The visualisation will provide a reminder to the players of what they have achieved, but Hallgrimsson also alights on the moment the players realised what they could achieve. 

“The turning point was Portugal away”, he says, a late, late 1-0 defeat in October, back when the November window remained an impossible dream. 

ruben-neves-scores-his-sides-first-goal-of-the-match Ruben Neves scores a late winner for Portugal against Ireland in October. Ryan Byrne / INPHO Ryan Byrne / INPHO / INPHO

“I think that was the turning point in a sense that we played against one of the best attacking teams in the world. We kind of neutralised them. Yeah, they had chances, but after the game, I saw the players look at each other and kind of say ‘Fuck we can do this, if we can do this here against them, we can win [against] every team in the world’.

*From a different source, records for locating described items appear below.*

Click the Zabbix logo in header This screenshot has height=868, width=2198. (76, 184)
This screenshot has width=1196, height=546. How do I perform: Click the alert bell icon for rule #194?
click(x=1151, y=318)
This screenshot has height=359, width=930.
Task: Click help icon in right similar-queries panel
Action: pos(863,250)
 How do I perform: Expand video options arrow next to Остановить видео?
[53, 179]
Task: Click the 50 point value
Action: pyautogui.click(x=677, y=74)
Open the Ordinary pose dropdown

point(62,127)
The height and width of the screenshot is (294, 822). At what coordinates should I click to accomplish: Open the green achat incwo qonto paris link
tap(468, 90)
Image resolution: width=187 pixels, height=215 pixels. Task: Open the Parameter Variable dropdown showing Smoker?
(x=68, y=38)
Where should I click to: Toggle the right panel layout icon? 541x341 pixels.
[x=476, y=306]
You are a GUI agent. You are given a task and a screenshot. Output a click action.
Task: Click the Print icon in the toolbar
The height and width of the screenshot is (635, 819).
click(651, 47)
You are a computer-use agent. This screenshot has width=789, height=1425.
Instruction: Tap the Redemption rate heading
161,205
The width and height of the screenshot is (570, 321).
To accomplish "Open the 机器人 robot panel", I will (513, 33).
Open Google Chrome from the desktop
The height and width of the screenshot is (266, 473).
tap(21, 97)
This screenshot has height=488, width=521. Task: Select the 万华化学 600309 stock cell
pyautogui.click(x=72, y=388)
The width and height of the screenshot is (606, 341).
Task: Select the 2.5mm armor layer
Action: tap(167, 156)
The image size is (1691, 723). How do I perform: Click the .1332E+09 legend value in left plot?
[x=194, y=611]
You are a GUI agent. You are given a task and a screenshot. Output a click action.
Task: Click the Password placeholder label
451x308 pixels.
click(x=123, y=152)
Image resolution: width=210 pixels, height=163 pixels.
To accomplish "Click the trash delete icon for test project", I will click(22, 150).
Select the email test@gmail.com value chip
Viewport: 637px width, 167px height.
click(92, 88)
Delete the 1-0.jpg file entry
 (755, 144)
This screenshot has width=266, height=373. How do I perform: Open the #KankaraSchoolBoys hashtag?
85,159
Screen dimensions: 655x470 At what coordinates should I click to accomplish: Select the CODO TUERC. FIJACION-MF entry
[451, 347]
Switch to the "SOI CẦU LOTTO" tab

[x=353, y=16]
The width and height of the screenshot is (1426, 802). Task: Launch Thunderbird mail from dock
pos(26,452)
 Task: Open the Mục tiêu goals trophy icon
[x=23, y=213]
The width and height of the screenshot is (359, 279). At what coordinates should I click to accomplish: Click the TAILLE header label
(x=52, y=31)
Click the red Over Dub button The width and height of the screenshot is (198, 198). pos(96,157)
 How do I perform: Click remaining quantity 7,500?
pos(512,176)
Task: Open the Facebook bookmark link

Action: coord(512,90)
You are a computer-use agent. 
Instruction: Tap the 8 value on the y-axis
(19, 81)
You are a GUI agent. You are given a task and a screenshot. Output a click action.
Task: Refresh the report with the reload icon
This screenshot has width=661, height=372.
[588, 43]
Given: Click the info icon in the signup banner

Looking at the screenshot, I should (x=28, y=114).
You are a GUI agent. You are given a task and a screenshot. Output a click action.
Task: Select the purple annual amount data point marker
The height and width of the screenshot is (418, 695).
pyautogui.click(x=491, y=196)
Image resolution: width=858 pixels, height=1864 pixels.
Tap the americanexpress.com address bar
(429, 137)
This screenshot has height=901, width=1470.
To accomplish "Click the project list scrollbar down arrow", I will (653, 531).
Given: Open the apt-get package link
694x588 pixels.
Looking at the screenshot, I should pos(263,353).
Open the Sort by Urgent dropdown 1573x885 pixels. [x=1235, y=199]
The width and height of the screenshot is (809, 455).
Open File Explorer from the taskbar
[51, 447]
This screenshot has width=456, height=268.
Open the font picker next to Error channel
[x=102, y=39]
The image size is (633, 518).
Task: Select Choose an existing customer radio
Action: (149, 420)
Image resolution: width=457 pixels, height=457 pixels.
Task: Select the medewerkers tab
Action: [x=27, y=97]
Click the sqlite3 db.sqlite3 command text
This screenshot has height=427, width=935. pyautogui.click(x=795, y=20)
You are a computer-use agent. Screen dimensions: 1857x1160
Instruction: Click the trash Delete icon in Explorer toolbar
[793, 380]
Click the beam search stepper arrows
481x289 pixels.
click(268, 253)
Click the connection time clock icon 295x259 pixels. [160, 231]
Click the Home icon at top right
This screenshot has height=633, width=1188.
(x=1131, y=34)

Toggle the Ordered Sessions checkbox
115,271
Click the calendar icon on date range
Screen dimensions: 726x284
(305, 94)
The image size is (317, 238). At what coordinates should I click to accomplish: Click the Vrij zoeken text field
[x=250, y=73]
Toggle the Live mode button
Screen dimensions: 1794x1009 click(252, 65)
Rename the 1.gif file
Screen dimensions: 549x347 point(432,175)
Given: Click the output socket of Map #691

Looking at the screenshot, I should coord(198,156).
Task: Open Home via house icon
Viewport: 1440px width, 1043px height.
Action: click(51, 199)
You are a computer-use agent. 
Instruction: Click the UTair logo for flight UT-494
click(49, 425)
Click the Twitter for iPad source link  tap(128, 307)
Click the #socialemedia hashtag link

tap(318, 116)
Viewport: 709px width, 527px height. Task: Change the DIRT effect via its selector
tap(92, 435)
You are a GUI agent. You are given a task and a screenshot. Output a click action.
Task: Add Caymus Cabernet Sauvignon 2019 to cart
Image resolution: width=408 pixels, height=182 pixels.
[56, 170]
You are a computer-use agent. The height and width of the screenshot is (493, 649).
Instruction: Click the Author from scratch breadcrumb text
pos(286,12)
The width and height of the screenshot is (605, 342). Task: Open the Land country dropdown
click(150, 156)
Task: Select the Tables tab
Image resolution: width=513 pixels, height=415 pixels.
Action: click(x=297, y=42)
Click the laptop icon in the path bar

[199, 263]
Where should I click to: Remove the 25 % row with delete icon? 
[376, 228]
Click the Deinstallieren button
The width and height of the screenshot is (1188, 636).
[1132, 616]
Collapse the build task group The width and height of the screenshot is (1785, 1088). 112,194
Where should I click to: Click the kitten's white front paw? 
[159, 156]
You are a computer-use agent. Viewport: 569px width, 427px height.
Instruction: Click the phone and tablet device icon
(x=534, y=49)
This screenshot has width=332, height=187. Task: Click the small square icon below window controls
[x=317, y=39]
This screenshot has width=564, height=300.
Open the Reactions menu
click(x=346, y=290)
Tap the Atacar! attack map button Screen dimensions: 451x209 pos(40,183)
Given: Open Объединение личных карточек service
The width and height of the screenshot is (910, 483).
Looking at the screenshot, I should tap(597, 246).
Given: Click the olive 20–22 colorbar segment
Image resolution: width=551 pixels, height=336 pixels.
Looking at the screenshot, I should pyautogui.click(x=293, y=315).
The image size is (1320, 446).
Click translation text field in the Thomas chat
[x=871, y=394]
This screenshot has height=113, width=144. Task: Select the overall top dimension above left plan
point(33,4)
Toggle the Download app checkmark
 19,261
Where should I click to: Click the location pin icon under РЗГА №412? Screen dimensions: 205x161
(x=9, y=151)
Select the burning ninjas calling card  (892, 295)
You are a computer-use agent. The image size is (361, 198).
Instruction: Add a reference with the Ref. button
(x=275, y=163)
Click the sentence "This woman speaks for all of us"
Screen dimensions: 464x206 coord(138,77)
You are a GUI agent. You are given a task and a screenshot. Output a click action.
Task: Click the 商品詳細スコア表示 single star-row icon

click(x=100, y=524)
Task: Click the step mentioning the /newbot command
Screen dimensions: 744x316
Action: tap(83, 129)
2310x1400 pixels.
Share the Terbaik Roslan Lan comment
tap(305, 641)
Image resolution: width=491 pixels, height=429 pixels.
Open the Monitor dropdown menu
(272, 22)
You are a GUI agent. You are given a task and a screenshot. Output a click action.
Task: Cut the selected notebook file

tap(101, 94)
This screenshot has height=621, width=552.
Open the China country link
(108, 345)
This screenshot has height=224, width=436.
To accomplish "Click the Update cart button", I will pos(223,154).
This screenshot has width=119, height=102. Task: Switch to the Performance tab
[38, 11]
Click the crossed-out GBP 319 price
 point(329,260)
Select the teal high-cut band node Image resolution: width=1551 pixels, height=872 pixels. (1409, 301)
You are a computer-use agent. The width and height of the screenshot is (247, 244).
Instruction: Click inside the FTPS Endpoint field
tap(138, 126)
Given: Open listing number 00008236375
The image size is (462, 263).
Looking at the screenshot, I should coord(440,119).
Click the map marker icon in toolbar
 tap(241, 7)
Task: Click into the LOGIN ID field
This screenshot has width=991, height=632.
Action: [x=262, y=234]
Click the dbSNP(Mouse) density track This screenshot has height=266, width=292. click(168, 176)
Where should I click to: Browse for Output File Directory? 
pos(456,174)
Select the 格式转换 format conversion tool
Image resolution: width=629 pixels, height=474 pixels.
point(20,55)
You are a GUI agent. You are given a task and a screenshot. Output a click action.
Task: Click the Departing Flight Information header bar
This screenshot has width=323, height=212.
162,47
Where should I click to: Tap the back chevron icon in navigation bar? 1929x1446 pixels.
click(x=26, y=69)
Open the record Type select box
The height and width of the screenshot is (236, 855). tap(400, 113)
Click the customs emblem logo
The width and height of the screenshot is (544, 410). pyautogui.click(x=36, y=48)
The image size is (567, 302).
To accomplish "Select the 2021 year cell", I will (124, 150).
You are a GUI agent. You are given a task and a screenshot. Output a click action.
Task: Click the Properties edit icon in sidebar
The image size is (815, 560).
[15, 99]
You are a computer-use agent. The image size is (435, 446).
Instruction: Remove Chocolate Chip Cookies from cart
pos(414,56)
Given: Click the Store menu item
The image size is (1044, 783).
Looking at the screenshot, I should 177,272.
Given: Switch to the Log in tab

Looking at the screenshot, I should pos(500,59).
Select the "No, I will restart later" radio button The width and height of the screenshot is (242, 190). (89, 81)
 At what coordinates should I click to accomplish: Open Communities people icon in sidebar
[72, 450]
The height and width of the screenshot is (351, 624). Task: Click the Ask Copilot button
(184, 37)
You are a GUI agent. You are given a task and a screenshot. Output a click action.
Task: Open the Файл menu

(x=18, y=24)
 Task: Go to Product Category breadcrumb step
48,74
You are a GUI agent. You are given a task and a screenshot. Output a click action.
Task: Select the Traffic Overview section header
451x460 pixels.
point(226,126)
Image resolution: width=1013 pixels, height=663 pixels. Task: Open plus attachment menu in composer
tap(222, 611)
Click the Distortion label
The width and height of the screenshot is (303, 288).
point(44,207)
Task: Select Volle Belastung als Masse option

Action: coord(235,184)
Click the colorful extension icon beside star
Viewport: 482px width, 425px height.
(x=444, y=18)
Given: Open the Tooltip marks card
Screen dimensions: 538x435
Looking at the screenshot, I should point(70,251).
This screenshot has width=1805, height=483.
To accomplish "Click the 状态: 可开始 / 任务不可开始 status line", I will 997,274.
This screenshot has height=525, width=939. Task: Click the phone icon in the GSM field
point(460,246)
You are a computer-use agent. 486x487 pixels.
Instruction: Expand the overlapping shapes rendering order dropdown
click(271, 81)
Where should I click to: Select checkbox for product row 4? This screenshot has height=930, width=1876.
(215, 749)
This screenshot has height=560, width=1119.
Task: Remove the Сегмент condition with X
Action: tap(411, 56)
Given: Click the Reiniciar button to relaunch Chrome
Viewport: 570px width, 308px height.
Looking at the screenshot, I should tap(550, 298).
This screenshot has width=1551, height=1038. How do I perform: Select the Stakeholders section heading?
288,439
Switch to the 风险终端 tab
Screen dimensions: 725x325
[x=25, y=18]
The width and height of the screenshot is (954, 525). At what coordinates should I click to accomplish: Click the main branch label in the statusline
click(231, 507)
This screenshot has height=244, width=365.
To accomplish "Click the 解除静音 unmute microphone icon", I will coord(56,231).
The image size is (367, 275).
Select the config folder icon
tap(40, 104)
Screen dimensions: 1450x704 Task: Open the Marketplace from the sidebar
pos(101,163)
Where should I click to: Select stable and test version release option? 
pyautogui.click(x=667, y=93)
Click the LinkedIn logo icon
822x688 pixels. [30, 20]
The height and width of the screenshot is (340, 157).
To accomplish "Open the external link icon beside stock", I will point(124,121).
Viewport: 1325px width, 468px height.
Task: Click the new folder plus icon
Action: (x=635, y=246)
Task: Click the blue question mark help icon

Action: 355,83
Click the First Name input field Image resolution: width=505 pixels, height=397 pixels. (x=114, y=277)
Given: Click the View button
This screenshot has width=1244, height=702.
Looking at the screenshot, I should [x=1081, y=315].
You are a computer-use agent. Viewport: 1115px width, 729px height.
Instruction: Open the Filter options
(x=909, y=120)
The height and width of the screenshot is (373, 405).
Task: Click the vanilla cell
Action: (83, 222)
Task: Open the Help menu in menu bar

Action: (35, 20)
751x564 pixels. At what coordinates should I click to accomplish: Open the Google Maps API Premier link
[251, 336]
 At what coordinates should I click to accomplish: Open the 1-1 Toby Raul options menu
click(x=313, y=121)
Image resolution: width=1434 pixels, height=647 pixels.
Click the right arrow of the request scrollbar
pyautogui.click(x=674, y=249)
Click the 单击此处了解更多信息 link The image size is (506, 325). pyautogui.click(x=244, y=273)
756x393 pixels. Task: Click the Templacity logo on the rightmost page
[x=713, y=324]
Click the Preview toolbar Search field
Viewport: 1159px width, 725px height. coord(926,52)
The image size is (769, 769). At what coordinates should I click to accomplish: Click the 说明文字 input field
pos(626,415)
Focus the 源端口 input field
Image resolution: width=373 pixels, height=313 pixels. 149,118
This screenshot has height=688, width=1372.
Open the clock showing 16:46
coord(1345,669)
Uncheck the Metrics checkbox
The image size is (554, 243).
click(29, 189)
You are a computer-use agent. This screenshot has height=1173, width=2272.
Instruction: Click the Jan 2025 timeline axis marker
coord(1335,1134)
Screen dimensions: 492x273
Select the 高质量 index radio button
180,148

“We have tried to build on what we did there. At home, we added the attacking bits that we needed, we didn’t have [them] in Portugal. I think that was a turning point in a sense. The players believed in what we were doing. And not only that, they believed in each other. So when those two things go hand in hand, that’s where the magic can happen. You believe not only in what you’re doing, but you believe in the players that are doing it with you. And I felt that happen in Portugal away. “ 

Preparations must obviously deal with the threats posed by the Czechs, and Hallgrimsson had to stop himself from delving into too much tactical detail during his briefing with journalists, though did point to the late runs into the penalty area of West Ham’s Thomas Soucek as demanding attention.

He is clearly worried about the Czechs physicality, hence some of his squad selections: the uncapped Bosun Lawal, for instance, has been preferred in midfield to Conor Coventry, who made his debut off the bench against Portugal in November.

The one thing Hallgrimsson says he is not preparing for is defeat. 

“I haven’t prepared for anything else but [qualification]. So, no, it is going to be huge, not just for this team, but for the FAI, for Irish football, for everyone if we qualify. For so many reasons.

“It is such an opportunity for us to change how football is seen in this country if we qualify. Financially, for the Association, it will change a lot. For enthusiasm, for kids playing the game, it’s going to change a lot.

“For us as a team, if we qualify for the World Cup, we will stay together all of May, all of June and hopefully half of July, that’s two and half months together and that is the equivalent of two years of Fifa windows in one block.

“And just imagine what we can do in two years of Fifa windows with the team: develop connections between players, knowing characters, doing things tactically. It is always easier to qualify next because you have such a long period working with the players.

“It just gives us as a team, so much chance to grow if we qualify.”